§ **About this task**
What number of lines in the entries hold the string "computer"? Answer with it alone.

[Records for processing]

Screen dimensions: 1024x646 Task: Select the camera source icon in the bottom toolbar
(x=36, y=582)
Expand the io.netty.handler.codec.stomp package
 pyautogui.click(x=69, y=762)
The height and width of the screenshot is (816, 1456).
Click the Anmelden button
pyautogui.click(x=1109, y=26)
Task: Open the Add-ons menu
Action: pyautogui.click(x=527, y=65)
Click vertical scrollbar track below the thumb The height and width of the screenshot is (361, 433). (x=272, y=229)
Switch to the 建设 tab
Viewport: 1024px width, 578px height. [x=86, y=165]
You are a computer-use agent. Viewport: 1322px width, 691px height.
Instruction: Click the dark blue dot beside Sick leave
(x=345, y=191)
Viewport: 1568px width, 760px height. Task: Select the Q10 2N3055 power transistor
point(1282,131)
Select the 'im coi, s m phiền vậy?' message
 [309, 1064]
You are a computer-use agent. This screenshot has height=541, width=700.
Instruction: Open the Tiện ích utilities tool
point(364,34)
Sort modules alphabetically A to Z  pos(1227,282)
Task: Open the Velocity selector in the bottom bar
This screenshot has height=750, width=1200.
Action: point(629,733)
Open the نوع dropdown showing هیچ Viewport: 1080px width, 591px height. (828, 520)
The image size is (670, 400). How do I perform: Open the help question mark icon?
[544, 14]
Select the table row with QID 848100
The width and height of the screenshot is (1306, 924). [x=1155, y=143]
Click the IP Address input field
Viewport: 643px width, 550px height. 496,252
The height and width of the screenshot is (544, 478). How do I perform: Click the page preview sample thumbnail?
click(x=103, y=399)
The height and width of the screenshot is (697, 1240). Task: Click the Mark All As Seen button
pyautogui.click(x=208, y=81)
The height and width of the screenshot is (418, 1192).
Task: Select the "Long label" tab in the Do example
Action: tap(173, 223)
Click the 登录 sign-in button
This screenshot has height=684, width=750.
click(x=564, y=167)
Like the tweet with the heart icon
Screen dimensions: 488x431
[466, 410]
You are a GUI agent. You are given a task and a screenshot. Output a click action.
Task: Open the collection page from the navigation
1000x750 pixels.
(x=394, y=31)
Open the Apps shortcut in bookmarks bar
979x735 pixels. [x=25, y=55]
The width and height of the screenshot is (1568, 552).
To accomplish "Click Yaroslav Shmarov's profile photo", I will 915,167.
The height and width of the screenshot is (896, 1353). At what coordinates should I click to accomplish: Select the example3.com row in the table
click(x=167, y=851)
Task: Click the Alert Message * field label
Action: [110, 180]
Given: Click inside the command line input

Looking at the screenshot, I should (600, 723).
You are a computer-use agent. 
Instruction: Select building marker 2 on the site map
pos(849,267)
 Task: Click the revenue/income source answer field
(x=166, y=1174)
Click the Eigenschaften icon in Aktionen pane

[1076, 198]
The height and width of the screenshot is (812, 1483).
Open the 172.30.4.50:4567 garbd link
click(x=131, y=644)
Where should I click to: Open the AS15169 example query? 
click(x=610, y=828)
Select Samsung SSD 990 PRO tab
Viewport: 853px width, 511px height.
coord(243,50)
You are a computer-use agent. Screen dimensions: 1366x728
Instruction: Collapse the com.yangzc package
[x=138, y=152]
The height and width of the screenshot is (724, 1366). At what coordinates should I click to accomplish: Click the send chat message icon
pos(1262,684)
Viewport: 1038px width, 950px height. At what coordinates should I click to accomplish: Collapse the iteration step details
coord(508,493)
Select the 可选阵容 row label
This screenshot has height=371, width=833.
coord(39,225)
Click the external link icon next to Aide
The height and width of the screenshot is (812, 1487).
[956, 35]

[/Records for processing]

§ **Task answer**
4